そんな怪物を片手で往なし、果ては吹き飛ばし。その死骸が彼らの近くに降り注いだ時には四人全員が死を覚悟した。
そしてそんな出来事が幾つも続けば、やつれもするだろう。
メーディは四人の顔から、そういった背景を察した。自分が体験した――これからもきっとする――、地獄をその何分の一でも知った、謂わば仲間である。
だから優しく微笑むと、ガランが目の端に水がじわりと。彼もまた、彼女の立場が分かったのだ。

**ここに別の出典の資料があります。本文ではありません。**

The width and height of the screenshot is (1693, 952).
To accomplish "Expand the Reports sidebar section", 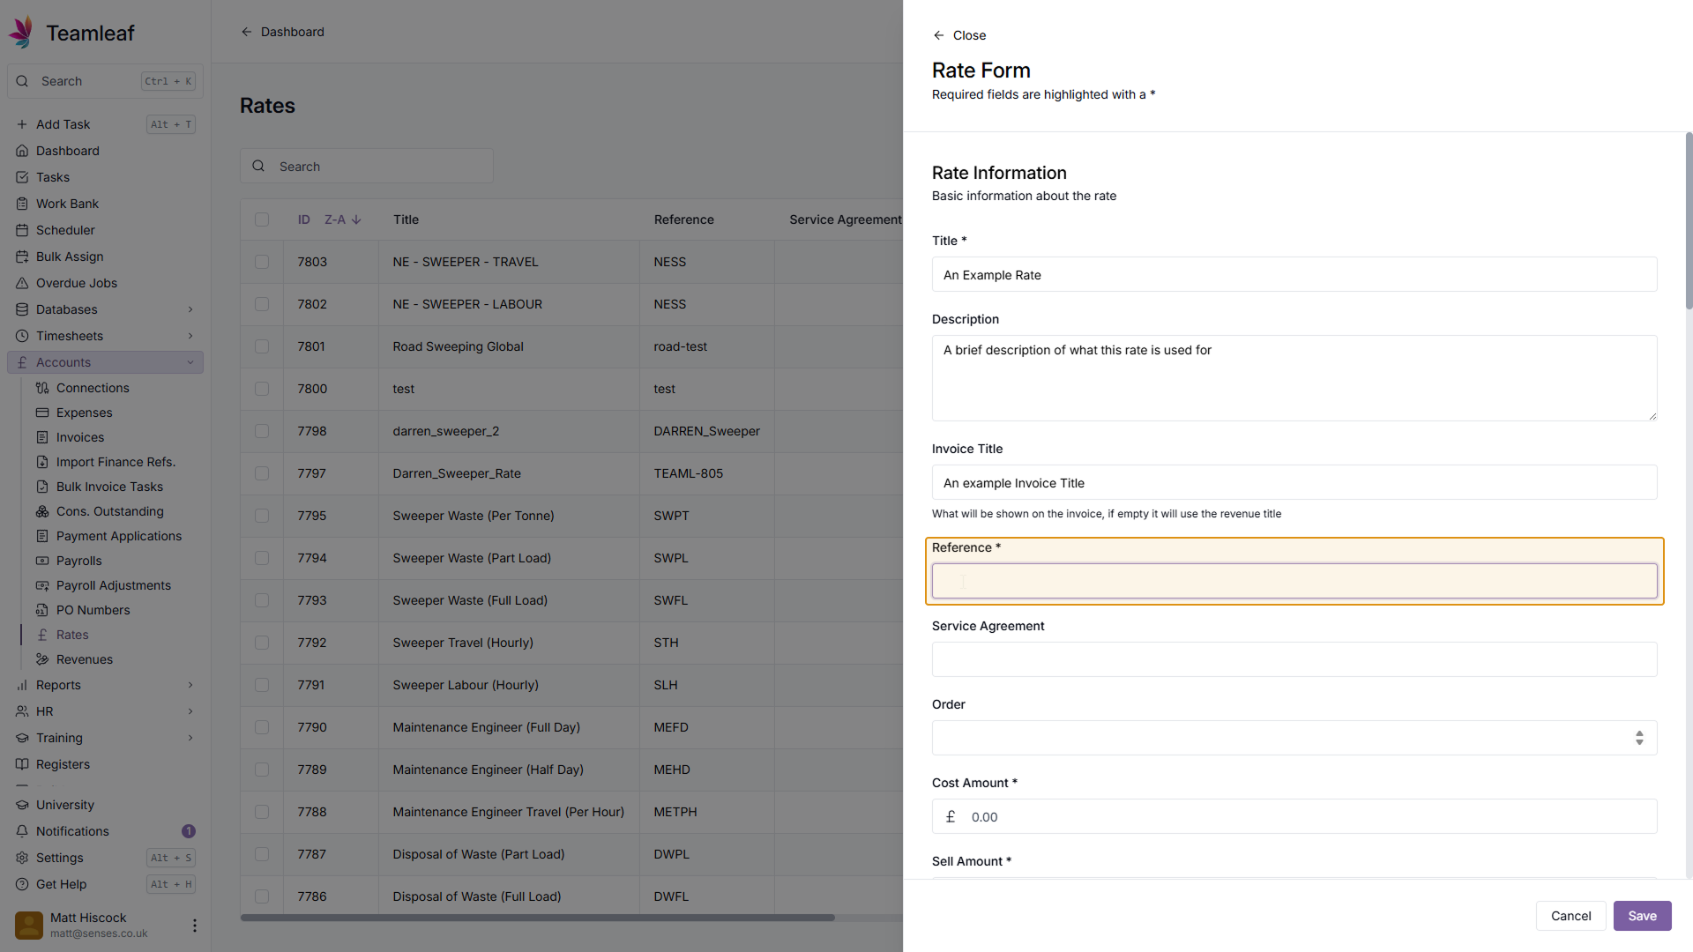I will (190, 685).
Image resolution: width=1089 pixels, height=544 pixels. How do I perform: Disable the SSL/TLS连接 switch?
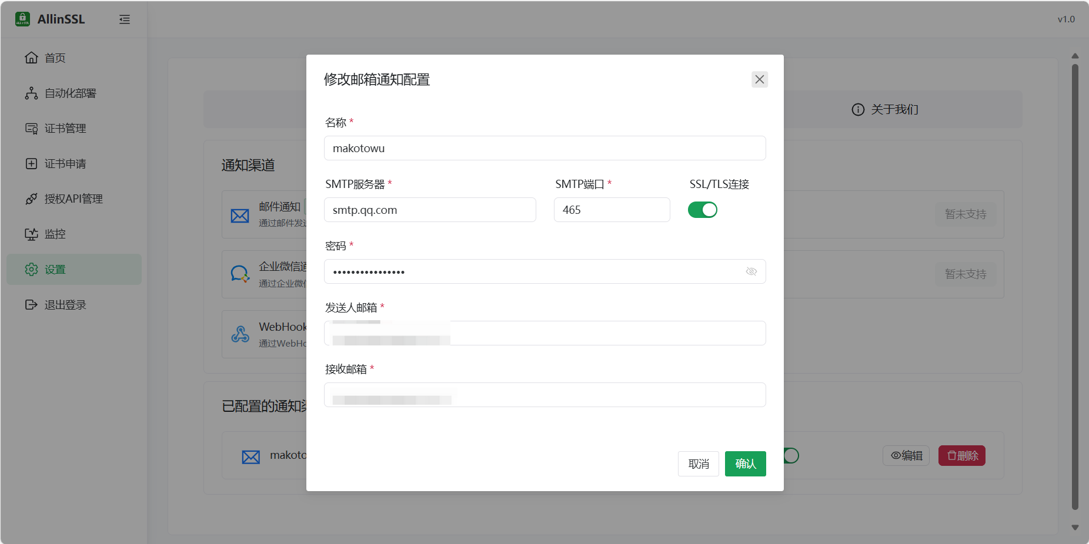coord(703,210)
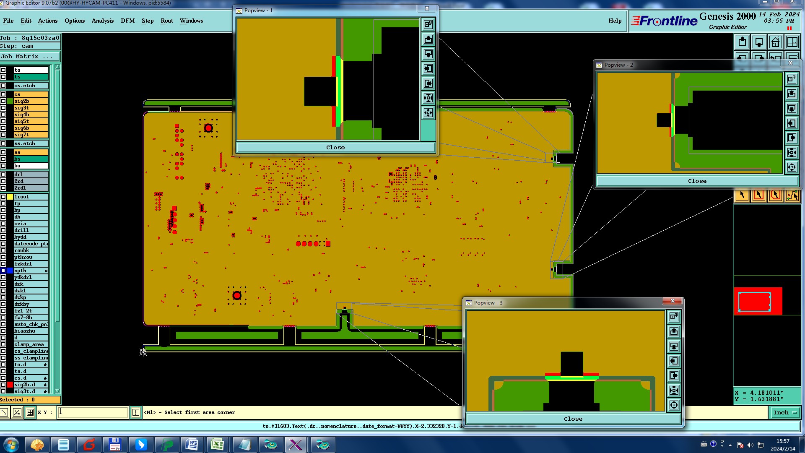This screenshot has width=805, height=453.
Task: Click the red board overview thumbnail
Action: [x=757, y=301]
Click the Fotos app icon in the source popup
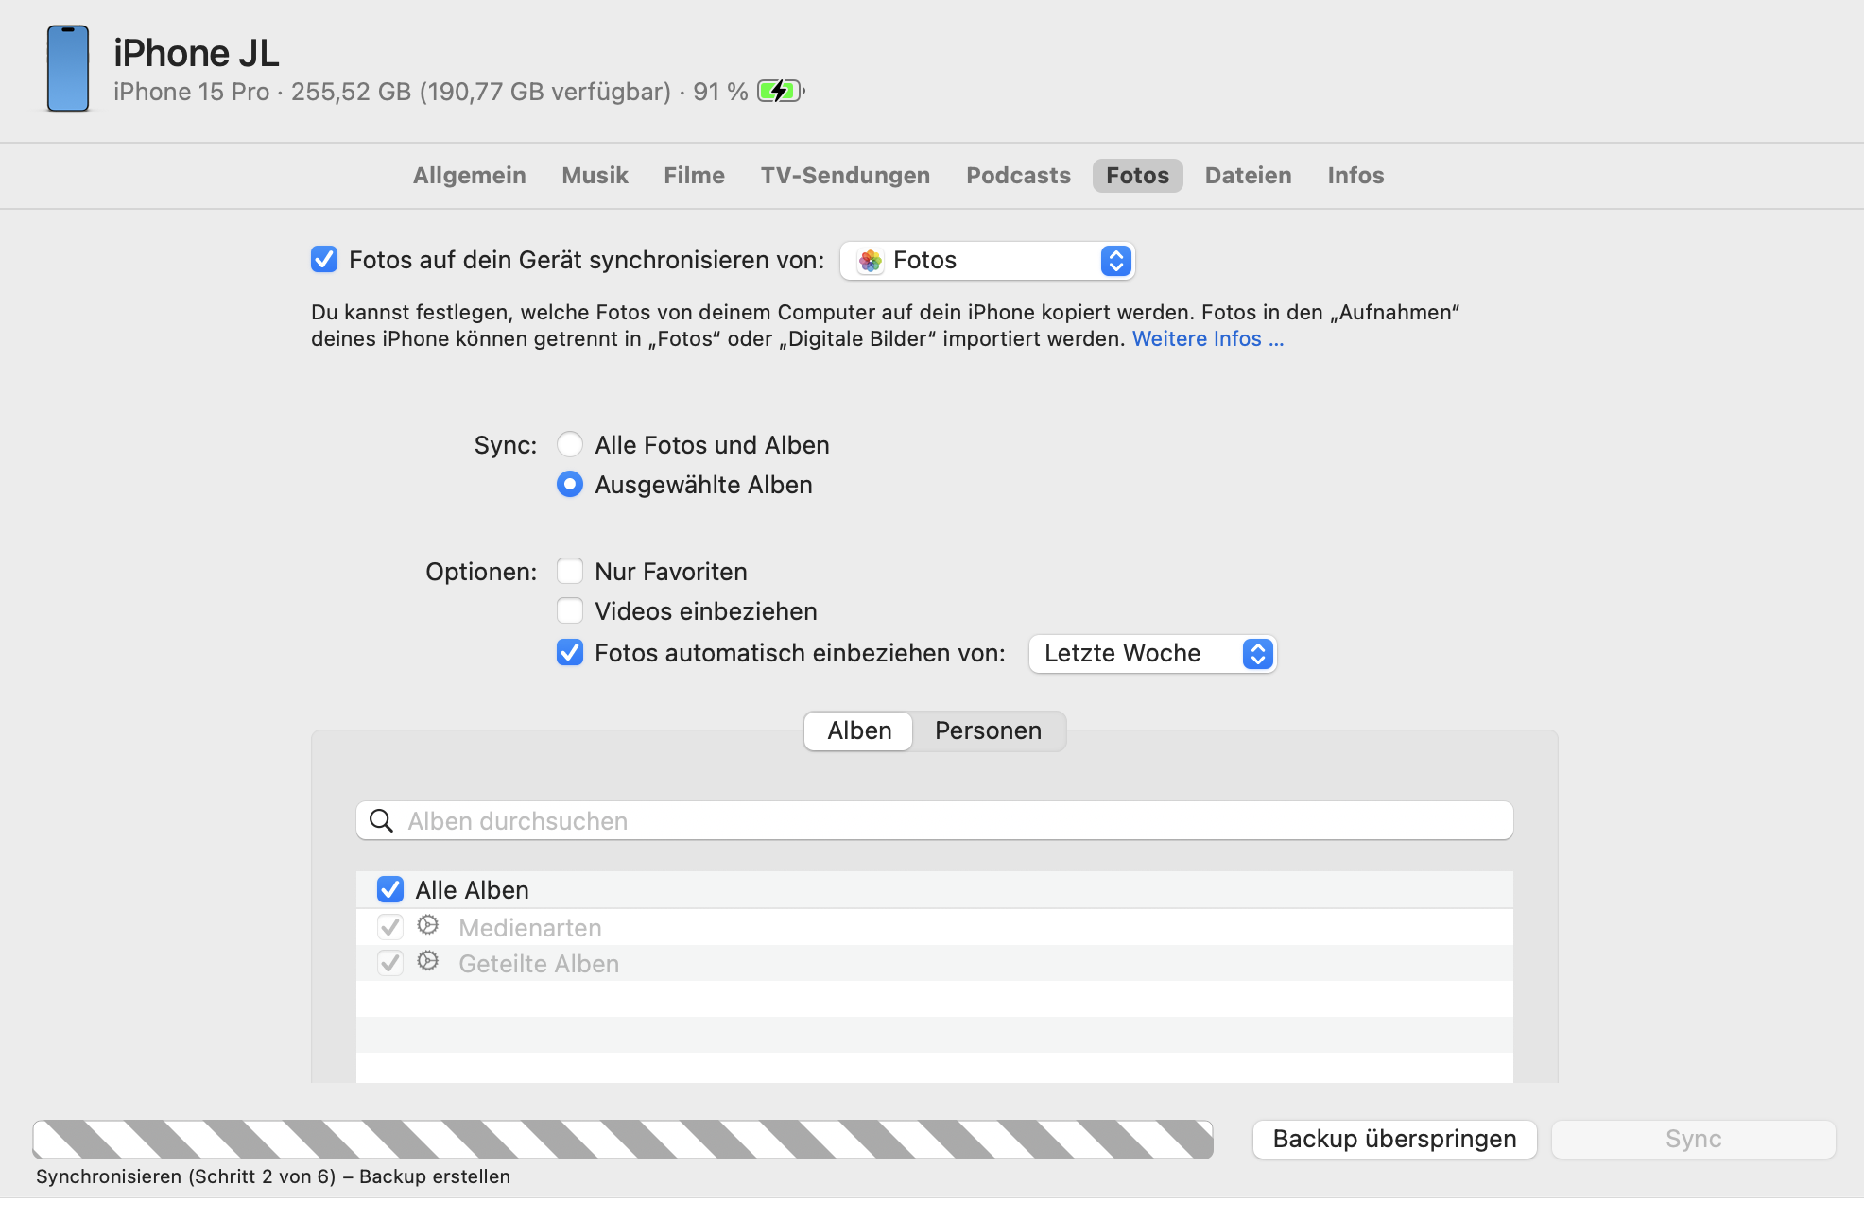The image size is (1864, 1219). (871, 261)
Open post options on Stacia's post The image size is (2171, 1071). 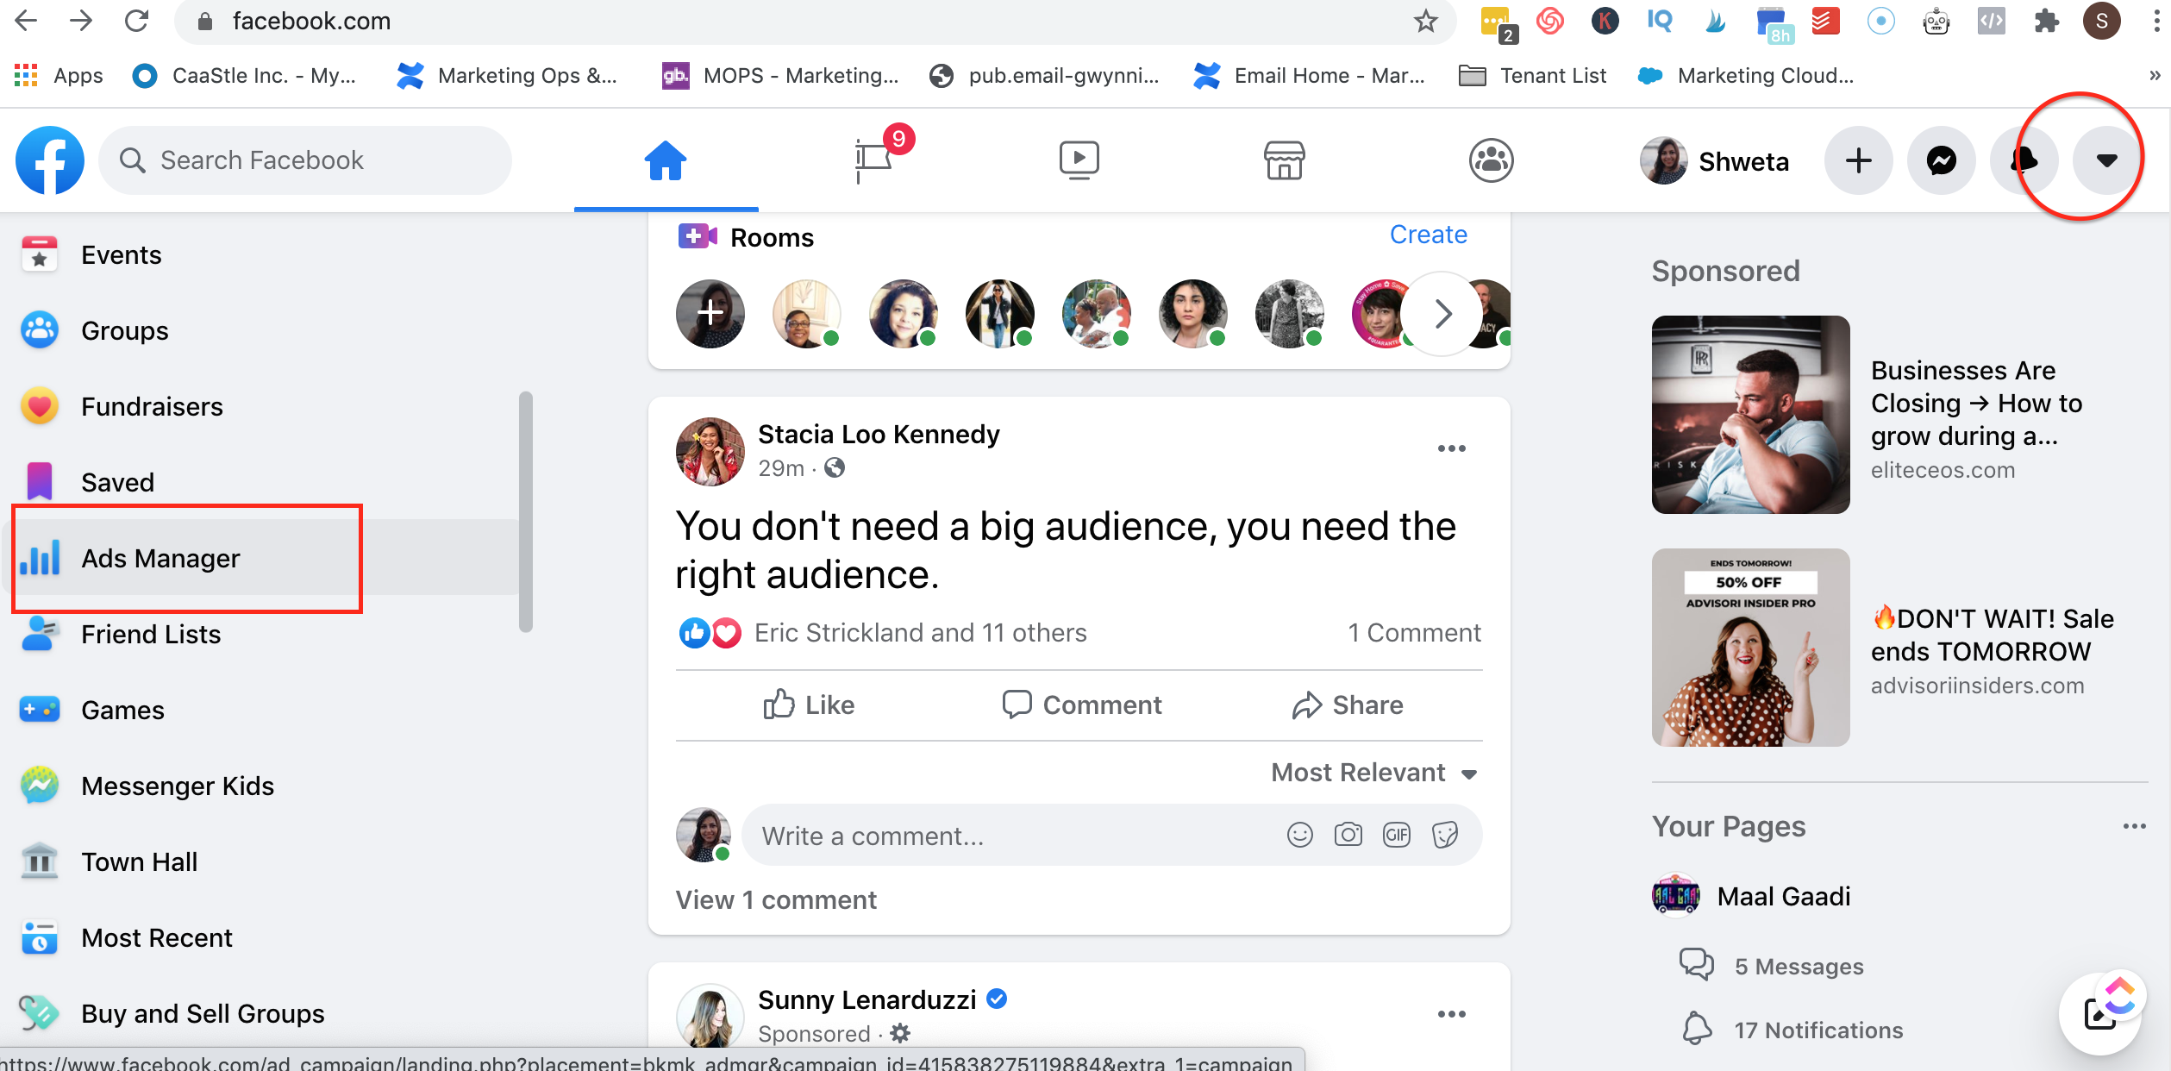[x=1451, y=448]
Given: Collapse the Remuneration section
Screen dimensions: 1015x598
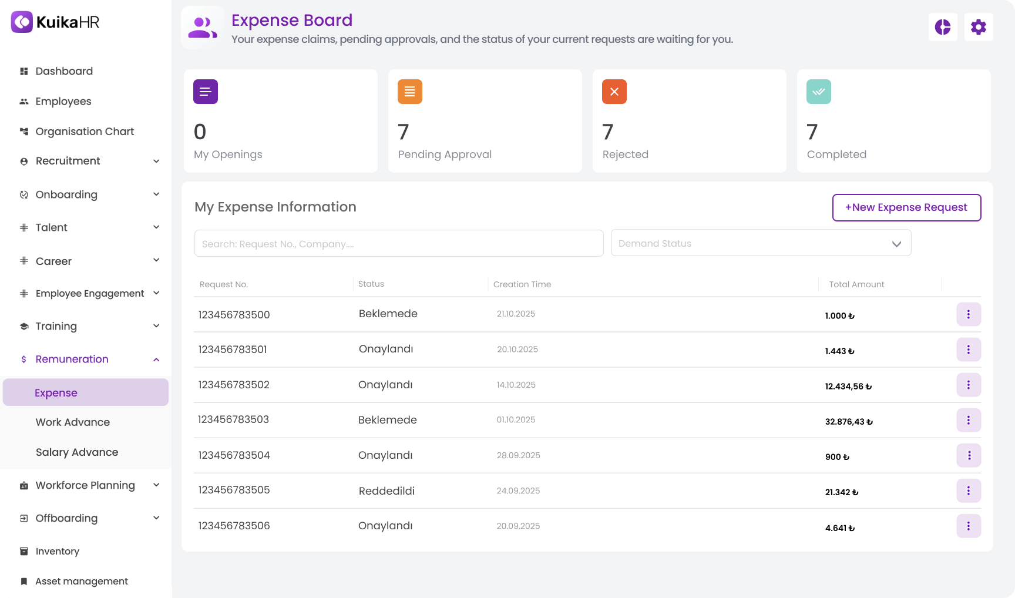Looking at the screenshot, I should (156, 359).
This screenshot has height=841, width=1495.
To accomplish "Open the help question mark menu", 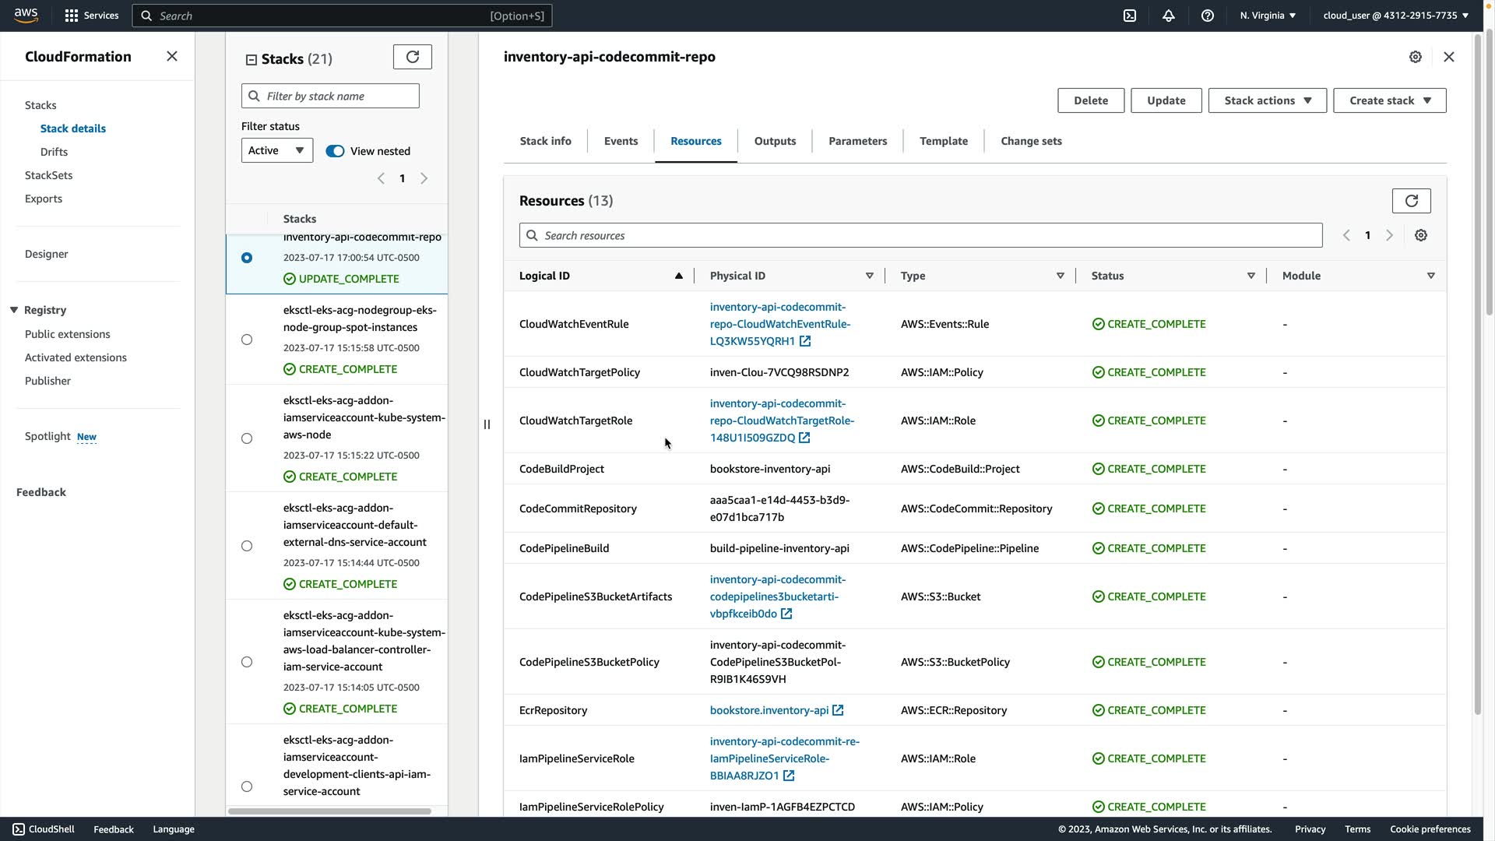I will pos(1207,16).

悲しい友情を交わしていると、ジャネルが後ろからガランを叩いた。
「痛っ」
「何ぼうっとしてるんだよ、早くやること済ませて帰りたいんだよ……」
気の強いジャネルをして、この帰り道は堪えた。そんな次元ではないのだが、彼女のプライドがこの大勢の中で弱音を出させない。――帰り道では大声で泣き出す一幕もあったが。
『そうです、荷物とは?』
「ああ、約束のな。多分あれなら問題ないだろう」
メーディが四人を見ると、随分と複雑そうな顔を浮かべる。
事情を聞くと、理とは話せなかったので目的が分からなかったらしいので、メーディが今やっと彼らに説明をした。
そうすると、四人ともが眼を丸くした。
「……そんな理由で、――ああいや、そうか。あんたら外から来たのか。成る程な、けどなあ」
ガランが後の三人を見る。ナッシュは唖然として、言葉を漏らす。
「冗談だろ……、ならあんなのと戦う必要ないじゃあないか!」
『あれ、とは?』
尋ねるメーディに、ガランはルミルに促す。
するとルミルが人混みをかき分けて、リーバイルがいる受付に汚い袋を置く。
「なんだ、こりゃあ」
「あの男が倒したものだ、鑑定を頼んでもいいかい?」
怪訝な表情をしながらも、袋を開けて中を覗く。その瞬間、顔が硬直し色が変わる。
青から赤、紫に変わり、奥に向けて大声を出した。
「おい!奥の台を今すぐ開けろ!鑑定員は全員一番室に入れ!」
そして横にいた、今日の受付担当の男に怒鳴りつける。
「今すぐ研究室にいって、主任を連れてこい!」
「……えぇ!?こんな時間に、夜ですよ?もうあそこは閉まってますよ!」
「煩え!叩き起こしてでも連れてこい、ゴネたら俺が殴りに行くと言ってな!……行けぇ!」
「――はいぃ!」
逃げるように駆け出し、再びホールに喧騒が戻る。今度は入り交じるのではなく、受付の物体に群がるように声が続く。
リーバイルは理に声を掛け、奥に来るように伝えた。するとディールが文句を言い出す。
「おい……、俺の――」
「これ以上なんか言ったら殺すぞ」
リーバイルが本気で脅すと、竦み上がり声が出せなくなる。
それを見て、自分が異常に高揚していることに気がついたリーバイルは息を吐き、再びディールに話しかける。
「ああ、悪い。俺としたことが、大人げないぜ」
「お、おう」
「じゃあお前たちも付いてこい、『本物』が見られるぜ」
「……?」
仕方がなく奥に行く理にメーディ、リーバイルに頼まれ付いてきた黄金の毛皮。そして何故かいるランド兄弟。それに加え三人の鑑定員が、台の上にある一つの死体を見つめている。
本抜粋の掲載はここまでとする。